Successful server virtualization can lead to the following benefits:
Increasing the utilization of hardware
Enabling greater flexibility in resource allocation
Reducing data center power requirements
Minimizing management costs
Lowering the cost of ownership
Providing administrative and resource boundaries between applications on a system
The virtualization models are described by means of the following competing characteristics:
The amount of execution environment isolation
The amount of resource flexibility
The more isolation that a model provides, the less resource flexibility it provides. The more resource flexibility that a model provides, the less isolation it provides. Because these characteristics compete, they cannot be maximized by a single model.
Oracle Solaris 11.1 can be used with any of the following virtualization technology models:
Operating system (OS) virtualization provides one or more isolated execution environments in a single OS instance. Each environment contains what appears to be a private copy of the OS in a container. The OS virtualization model provides near-native performance and flexibility, and has a much smaller disk, RAM, and CPU footprint than either virtual machines or physical domains. However, the OS virtualization model provides the least amount of execution environment isolation.
Oracle Solaris 11.1 provides this virtualization model by means of the Oracle Solaris Zones product.
Virtual machines can be used to run multiple OS instances with a single set of hardware resources. Each virtual machine that you create runs its own OS. You can run various operating systems in this way. A software or firmware hypervisor creates the illusion that each guest OS instance is running on its own separate system. Virtual machines provide less resource flexibility than a machine that uses OS virtualization, but virtual machines do provide more isolation.
Oracle Solaris 11.1 provides this virtualization model by means of Oracle VM Server for SPARC, Oracle VM Server for x86, and Oracle VM VirtualBox.
For information about using Oracle VM VirtualBox, see the Oracle VM VirtualBox documentation.

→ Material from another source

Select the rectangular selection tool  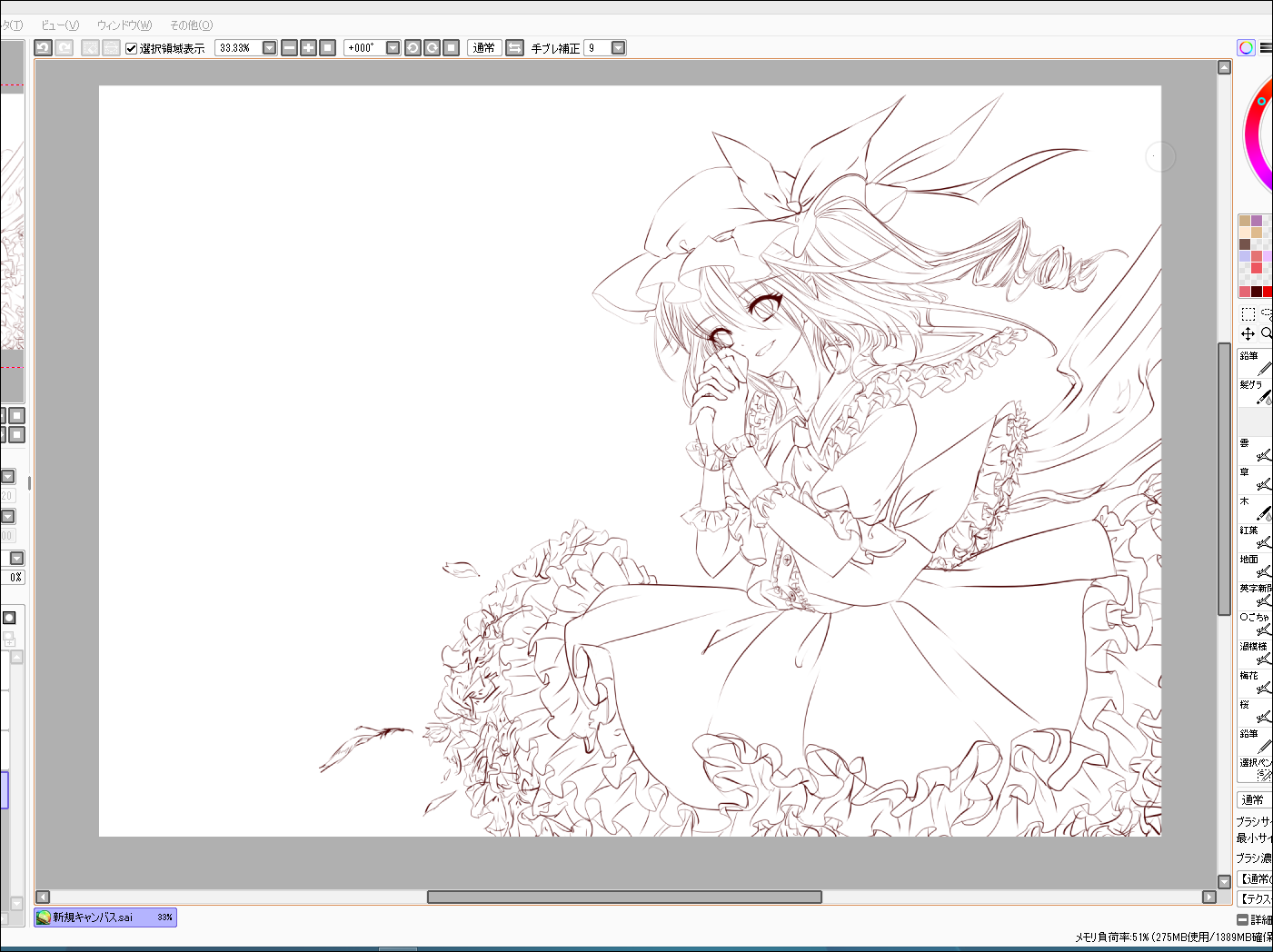(1248, 314)
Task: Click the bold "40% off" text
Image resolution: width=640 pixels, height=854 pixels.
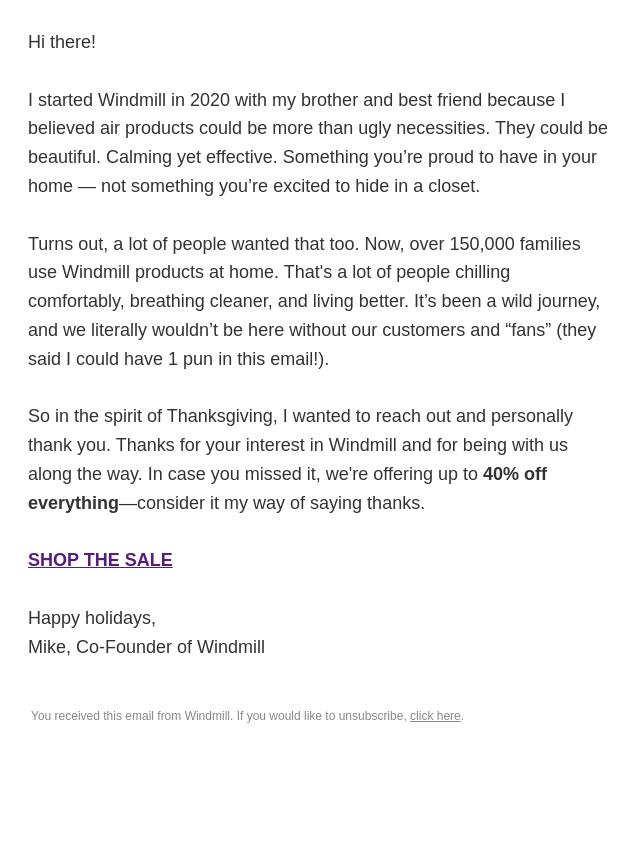Action: 514,474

Hardware partitions, also known as physical domains, provide physical separation between the running OS and its separate set of resources and power. Because this model does not use a hypervisor, it provides bare-metal performance. This virtualization model provides the most isolation, but it is much less flexible with resource configuration than either the virtual machines or OS virtualization model.
Oracle provides this type of virtualization on Oracle's Sun SPARC Enterprise M-Series servers. For more information, see the Oracle SPARC M-Series Server documentation.
The following describes how you might use each Oracle Solaris 11.1 virtualization technology in your environment:
Use Oracle Solaris Zones to maximize the efficiency and scalability of workloads, and to migrate Solaris 8, Solaris 9, Oracle Solaris 10, and Oracle Solaris 11 workloads to new hardware systems.
Use Oracle VM Server for SPARC to deploy different Oracle Solaris 10 and Oracle Solaris 11 environments on SPARC chip multithreading (CMT) systems.
Use Oracle VM Server for x86 to deploy a server with heterogeneous operating systems, including the Oracle Solaris 10 OS and the Oracle Solaris 11 OS as guests.
Use Oracle VM VirtualBox to develop and test software in heterogeneous environments.
Oracle VM VirtualBox enables you to run unmodified 32-bit and 64-bit operating systems as virtual machines on Intel and AMD processors directly on your existing OS.
Use Oracle SPARC M-Series servers to deploy different Oracle Solaris 10 and Oracle Solaris 11 operating systems to isolated domains. Each domain provides separation and isolation from the other domains on the M-Series server at the socket level, or at the board level to provide electrical isolation. Each domain can run a different version of the Oracle Solaris 10 or Oracle Solaris 11 OS.
You can also mix virtualization technologies to maximize workload density. For example, you could configure multiple zones to run within an Oracle Solaris virtual machine or domain to leverage the strengths of the different virtualization technologies.